Please copy out all lines of the entries that contain the word "radio".

#### Data shown ####

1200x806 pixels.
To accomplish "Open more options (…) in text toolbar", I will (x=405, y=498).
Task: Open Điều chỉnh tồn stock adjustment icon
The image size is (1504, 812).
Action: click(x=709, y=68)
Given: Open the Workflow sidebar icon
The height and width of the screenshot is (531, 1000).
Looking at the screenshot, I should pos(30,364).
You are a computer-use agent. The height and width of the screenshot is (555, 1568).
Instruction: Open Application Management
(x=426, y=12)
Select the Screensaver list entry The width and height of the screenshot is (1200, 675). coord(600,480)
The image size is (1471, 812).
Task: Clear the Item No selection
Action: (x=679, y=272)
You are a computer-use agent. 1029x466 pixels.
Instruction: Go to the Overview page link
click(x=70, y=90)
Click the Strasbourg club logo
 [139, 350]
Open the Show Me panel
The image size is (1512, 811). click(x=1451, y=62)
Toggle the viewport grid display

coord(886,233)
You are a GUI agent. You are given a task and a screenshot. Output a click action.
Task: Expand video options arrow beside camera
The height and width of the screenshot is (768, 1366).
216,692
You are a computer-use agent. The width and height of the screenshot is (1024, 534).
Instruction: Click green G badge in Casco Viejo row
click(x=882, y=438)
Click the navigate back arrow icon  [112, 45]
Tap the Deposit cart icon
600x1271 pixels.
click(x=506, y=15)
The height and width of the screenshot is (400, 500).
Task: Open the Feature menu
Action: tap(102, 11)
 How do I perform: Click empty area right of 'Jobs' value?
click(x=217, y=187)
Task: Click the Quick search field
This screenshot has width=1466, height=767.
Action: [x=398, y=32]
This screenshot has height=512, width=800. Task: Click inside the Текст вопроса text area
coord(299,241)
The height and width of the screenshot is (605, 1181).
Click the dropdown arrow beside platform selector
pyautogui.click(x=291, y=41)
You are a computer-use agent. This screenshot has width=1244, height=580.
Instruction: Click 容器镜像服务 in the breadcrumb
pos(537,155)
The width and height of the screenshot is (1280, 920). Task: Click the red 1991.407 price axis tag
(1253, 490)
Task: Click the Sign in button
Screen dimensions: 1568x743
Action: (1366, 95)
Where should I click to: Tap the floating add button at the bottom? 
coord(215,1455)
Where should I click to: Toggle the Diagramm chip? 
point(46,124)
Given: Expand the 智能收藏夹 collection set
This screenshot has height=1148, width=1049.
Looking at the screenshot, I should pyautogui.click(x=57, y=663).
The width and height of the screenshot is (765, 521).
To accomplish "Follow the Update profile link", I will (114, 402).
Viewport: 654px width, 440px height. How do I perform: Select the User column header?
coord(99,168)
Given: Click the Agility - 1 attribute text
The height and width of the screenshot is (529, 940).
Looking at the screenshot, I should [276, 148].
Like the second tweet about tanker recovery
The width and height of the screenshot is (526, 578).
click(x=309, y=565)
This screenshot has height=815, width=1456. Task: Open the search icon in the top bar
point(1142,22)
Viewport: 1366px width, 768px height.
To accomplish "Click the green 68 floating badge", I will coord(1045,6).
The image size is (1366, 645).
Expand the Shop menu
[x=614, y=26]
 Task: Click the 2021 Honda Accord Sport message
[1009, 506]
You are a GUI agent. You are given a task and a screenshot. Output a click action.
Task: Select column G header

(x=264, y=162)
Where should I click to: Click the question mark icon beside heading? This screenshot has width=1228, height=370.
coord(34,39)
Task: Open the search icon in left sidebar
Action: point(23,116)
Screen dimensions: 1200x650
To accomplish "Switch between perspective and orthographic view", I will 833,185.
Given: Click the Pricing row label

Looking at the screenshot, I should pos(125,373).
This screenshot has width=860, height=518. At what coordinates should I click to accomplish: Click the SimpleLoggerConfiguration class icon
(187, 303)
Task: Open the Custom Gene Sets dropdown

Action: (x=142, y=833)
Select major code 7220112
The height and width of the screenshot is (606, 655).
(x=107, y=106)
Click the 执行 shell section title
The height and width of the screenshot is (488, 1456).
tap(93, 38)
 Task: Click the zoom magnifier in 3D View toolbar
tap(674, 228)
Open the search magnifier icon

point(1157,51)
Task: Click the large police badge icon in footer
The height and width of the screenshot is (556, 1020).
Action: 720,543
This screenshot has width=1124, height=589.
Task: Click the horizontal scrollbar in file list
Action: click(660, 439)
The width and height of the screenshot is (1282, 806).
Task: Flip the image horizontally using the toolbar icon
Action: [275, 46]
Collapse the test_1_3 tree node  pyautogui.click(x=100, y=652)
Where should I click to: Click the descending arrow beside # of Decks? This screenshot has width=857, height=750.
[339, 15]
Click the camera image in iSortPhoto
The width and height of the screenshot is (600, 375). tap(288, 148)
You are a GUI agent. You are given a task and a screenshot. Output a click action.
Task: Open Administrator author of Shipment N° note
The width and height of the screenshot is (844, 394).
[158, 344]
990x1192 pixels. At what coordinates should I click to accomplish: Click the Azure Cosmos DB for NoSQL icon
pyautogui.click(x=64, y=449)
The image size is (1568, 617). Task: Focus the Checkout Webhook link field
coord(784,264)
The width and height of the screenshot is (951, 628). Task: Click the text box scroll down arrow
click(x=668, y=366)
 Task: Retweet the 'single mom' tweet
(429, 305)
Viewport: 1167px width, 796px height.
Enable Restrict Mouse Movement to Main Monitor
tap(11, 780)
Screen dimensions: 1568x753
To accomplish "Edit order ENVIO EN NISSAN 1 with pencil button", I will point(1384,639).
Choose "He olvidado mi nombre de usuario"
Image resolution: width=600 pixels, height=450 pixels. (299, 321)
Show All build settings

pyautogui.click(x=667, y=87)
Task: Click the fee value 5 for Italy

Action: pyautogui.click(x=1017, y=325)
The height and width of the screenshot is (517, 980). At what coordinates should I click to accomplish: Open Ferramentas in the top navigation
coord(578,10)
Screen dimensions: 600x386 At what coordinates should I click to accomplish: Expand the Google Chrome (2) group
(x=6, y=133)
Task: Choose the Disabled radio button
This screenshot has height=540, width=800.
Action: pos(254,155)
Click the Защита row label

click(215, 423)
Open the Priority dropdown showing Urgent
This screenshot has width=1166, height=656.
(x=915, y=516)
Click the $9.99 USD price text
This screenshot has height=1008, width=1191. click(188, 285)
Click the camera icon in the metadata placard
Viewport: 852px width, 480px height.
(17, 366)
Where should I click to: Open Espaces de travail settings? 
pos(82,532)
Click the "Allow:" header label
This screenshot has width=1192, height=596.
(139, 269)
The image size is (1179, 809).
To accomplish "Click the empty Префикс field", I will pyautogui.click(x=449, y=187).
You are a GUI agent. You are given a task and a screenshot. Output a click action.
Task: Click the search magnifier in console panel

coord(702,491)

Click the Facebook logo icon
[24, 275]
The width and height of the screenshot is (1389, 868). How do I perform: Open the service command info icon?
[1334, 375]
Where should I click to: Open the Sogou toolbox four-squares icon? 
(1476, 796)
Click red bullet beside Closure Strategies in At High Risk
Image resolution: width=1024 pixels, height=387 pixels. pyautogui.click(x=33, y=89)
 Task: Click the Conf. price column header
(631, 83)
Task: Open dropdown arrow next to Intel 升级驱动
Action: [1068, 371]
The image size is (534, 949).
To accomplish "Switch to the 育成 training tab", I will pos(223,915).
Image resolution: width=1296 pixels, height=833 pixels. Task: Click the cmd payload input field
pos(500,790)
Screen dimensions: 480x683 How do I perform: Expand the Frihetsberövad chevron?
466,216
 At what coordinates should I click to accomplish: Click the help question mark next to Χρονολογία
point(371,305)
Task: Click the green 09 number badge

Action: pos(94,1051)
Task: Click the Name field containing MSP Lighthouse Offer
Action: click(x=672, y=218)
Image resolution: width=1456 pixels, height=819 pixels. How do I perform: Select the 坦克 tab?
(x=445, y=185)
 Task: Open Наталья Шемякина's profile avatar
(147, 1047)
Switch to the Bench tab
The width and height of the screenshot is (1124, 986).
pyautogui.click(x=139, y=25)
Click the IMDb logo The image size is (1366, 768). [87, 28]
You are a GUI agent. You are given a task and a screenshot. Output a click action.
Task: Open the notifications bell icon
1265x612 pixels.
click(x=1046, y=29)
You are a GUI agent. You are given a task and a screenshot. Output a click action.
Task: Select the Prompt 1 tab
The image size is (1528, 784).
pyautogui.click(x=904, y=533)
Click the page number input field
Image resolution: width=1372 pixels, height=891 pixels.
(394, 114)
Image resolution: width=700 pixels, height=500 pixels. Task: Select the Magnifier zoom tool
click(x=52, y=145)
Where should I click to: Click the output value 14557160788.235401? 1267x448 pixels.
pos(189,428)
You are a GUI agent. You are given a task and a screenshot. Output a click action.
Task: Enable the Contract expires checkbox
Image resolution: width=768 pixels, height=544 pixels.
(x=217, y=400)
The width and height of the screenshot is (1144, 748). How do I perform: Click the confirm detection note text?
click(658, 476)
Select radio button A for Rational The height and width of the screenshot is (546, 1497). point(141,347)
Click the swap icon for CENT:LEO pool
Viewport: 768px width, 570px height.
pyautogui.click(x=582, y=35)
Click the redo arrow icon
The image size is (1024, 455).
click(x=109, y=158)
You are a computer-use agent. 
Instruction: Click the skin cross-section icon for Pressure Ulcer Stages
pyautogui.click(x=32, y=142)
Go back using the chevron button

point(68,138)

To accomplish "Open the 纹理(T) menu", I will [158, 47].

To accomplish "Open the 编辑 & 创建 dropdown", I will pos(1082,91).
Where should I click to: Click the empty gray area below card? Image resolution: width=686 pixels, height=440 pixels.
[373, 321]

####

# Expected answer:
Task: Choose the Disabled radio button
Select radio button A for Rational The height and width of the screenshot is (546, 1497). point(141,347)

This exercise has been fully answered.